Behind the scenes the upload calls:

curl https://server.spanlens.io/api/v1/datasets/<dataset-id>/items/bulk \
  -H "Authorization: Bearer $SPANLENS_JWT" \
  -H "Content-Type: application/json" \
  -d '{ "items": [ { "input": { "messages": [...] } }, ... ] }'
bash

Max 5000 items per request.

Connection to Evals

When running an Eval, select Source: Dataset, then pick a Run provider and Run model. The eval runner does this per item: take the dataset input, run it through the chosen prompt version with that run model, then send the generated response to the judge for scoring.
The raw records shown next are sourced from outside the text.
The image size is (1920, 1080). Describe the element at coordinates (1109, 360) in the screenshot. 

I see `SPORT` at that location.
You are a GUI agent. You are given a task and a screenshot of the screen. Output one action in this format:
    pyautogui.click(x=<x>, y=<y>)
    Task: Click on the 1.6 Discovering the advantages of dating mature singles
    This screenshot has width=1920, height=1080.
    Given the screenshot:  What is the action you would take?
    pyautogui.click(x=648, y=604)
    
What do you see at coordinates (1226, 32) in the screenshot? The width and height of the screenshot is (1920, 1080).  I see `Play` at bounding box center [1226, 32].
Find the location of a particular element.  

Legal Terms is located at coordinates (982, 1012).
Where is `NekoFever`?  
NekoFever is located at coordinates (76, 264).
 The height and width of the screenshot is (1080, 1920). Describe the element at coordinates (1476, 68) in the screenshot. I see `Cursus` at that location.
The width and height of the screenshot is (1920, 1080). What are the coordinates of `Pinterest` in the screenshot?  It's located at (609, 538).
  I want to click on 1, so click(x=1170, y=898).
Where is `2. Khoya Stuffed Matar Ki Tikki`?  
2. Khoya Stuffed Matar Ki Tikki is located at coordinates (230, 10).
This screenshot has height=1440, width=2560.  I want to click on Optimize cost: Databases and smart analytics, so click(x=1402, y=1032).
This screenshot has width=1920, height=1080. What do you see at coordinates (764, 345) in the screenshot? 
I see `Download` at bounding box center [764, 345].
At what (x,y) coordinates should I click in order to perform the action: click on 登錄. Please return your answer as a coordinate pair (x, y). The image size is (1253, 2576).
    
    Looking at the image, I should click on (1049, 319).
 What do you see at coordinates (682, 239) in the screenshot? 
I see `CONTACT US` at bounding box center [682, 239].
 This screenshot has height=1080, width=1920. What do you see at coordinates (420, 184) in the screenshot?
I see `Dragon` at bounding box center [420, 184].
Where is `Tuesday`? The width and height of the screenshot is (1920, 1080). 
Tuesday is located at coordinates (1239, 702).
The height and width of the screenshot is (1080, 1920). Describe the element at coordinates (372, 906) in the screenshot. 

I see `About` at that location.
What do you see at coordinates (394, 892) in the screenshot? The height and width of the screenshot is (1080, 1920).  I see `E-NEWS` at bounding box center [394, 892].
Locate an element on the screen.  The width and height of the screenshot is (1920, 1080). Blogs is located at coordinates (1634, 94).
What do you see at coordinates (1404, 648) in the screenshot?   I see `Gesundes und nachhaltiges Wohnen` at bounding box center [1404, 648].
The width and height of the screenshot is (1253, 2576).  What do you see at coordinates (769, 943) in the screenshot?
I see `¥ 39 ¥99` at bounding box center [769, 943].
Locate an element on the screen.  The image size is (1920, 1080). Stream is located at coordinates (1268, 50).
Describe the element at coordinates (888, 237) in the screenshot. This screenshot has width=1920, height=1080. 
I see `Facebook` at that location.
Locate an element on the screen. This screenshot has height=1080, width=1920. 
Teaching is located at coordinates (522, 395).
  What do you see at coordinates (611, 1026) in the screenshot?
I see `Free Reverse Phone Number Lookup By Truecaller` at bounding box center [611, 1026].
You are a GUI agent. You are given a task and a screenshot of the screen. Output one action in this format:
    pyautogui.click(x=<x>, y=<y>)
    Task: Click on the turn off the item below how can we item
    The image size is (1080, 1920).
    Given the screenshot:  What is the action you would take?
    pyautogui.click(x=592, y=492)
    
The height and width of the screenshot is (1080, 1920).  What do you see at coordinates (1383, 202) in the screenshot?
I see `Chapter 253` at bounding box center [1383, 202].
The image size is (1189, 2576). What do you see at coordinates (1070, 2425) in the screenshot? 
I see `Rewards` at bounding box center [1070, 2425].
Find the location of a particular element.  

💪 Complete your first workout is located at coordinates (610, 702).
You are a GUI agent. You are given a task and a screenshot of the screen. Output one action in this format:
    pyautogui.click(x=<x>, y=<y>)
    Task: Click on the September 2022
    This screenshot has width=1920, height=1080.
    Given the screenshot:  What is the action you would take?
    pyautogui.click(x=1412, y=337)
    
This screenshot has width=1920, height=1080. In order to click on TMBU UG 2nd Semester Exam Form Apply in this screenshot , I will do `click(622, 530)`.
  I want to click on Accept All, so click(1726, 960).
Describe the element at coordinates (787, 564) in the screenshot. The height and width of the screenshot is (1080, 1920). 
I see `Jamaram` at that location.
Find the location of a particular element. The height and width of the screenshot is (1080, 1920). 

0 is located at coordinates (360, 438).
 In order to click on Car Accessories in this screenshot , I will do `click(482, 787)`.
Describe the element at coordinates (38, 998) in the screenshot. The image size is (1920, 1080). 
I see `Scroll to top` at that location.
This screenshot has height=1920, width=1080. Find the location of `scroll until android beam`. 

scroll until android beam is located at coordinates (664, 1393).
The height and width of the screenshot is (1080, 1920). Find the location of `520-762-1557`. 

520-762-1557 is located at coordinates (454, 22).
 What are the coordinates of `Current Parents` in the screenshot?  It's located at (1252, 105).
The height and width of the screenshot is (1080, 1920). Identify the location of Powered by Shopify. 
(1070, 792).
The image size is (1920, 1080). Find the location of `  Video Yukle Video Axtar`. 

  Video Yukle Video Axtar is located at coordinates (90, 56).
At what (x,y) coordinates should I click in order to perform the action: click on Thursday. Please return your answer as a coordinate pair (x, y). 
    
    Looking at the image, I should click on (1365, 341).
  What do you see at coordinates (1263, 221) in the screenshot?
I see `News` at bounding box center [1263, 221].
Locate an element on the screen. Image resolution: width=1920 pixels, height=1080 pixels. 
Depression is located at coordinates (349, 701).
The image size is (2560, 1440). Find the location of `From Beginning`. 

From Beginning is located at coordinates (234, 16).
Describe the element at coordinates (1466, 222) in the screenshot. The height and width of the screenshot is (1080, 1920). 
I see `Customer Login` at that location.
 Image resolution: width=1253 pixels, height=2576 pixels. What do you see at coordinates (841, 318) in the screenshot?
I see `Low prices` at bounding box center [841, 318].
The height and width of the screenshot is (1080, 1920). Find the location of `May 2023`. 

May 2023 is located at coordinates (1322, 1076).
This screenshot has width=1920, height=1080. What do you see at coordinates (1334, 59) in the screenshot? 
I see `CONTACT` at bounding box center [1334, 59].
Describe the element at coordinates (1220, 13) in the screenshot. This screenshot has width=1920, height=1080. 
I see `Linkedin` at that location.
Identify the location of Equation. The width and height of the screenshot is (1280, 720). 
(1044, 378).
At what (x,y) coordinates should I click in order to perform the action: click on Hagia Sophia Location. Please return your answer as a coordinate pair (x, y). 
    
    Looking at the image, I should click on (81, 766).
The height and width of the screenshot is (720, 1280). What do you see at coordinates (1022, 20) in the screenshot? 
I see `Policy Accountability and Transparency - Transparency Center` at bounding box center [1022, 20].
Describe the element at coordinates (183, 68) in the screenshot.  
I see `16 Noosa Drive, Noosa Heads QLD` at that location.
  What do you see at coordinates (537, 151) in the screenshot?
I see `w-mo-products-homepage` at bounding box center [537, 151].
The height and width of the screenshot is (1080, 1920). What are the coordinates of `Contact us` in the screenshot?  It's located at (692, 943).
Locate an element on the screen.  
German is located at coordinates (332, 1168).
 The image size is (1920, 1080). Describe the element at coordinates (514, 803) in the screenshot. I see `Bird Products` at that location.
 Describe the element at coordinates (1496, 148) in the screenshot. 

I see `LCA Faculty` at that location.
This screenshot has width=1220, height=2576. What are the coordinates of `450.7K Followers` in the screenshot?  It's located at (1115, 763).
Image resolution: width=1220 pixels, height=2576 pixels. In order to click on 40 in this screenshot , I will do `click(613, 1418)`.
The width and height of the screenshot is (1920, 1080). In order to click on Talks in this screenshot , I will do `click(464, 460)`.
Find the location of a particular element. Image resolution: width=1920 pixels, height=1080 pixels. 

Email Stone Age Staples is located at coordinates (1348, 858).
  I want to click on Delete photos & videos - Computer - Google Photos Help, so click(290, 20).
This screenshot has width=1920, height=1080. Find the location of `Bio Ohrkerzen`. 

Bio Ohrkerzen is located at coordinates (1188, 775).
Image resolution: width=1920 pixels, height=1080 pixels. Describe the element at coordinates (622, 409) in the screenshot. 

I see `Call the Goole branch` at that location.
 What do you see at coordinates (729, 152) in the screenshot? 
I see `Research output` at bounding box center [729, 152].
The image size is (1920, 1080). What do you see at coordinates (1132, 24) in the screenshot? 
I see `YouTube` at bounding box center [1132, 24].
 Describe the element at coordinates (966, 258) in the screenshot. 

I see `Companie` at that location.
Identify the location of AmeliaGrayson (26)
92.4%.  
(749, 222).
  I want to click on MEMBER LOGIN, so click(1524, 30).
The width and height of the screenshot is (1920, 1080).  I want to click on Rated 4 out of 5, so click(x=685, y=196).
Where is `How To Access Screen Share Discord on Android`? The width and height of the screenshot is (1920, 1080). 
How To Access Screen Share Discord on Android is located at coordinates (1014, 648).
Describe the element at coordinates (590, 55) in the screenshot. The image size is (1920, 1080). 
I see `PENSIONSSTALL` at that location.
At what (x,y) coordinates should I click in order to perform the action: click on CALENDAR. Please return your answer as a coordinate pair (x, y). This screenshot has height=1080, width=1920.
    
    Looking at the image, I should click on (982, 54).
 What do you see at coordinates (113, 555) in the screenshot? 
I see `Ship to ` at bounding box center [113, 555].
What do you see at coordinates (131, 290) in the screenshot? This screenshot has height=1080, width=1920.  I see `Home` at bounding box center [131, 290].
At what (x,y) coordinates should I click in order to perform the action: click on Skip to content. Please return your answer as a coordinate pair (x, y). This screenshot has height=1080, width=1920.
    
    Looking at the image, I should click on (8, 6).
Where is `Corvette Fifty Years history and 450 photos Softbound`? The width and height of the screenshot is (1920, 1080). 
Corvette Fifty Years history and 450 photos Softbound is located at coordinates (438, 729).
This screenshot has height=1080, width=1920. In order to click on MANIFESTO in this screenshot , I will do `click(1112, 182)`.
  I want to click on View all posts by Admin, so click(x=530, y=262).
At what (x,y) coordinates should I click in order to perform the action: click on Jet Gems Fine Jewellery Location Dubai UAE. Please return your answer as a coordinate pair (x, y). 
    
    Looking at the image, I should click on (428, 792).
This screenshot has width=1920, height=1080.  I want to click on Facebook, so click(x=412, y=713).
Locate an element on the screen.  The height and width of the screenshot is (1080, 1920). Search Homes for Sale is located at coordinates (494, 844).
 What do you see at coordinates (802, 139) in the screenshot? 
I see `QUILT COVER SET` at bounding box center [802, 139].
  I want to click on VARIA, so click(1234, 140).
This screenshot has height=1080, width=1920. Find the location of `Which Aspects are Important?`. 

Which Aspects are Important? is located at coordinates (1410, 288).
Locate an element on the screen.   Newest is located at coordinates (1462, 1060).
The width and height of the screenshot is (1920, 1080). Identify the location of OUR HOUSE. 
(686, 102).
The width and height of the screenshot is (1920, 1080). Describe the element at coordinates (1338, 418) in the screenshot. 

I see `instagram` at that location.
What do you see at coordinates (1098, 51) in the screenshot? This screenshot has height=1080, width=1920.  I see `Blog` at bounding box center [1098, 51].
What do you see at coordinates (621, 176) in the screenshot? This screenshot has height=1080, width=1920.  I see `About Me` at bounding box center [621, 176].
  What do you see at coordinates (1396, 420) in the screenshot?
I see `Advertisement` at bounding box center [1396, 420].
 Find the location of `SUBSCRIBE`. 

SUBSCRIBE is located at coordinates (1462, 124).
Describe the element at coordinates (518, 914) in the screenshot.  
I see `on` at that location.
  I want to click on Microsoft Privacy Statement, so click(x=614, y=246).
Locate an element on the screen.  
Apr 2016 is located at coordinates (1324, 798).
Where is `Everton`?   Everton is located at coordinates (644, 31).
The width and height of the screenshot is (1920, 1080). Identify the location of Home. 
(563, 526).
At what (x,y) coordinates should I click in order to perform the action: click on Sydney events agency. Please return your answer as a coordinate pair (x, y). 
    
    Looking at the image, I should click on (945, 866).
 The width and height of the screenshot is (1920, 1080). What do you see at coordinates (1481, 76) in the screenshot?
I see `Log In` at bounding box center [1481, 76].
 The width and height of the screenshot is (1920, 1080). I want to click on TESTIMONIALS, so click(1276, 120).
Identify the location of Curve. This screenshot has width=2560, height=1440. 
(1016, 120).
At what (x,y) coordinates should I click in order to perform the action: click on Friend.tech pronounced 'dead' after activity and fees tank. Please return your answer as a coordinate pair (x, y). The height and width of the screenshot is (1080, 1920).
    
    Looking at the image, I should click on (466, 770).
Older releases scored the dataset's expected_output text directly. That measured how friendly the curated reference text was, not how the prompt actually behaves, so it was replaced. expected_output is stored but unused by the runner in the current release.

API

Method + PathDescription
POST /api/v1/datasetsCreate a dataset
GET /api/v1/datasetsList datasets with item_count
GET /api/v1/datasets/:idDataset with all items
DELETE /api/v1/datasets/:idSoft archive
POST /api/v1/datasets/:id/itemsAdd a single item
POST /api/v1/datasets/:id/items/import-requestsBulk import from request IDs (max 200)
POST /api/v1/datasets/:id/items/bulkBulk insert pre parsed items (max 5000). Used by the Eval Run dialog file upload.
DELETE /api/v1/datasets/:id/items/:itemIdDelete a single item

Limitations

  • No item edit UI. To correct a wrongly entered item, delete it and add a new one.
  • Bulk upload limit is 5000 items. Larger sets must be split across multiple calls.
  • expected_output is reference only. The eval runner does not currently feed it to the judge as a target. A future release may add a similarity mode that uses it.

Related: Evals, Experiments, /datasets dashboard.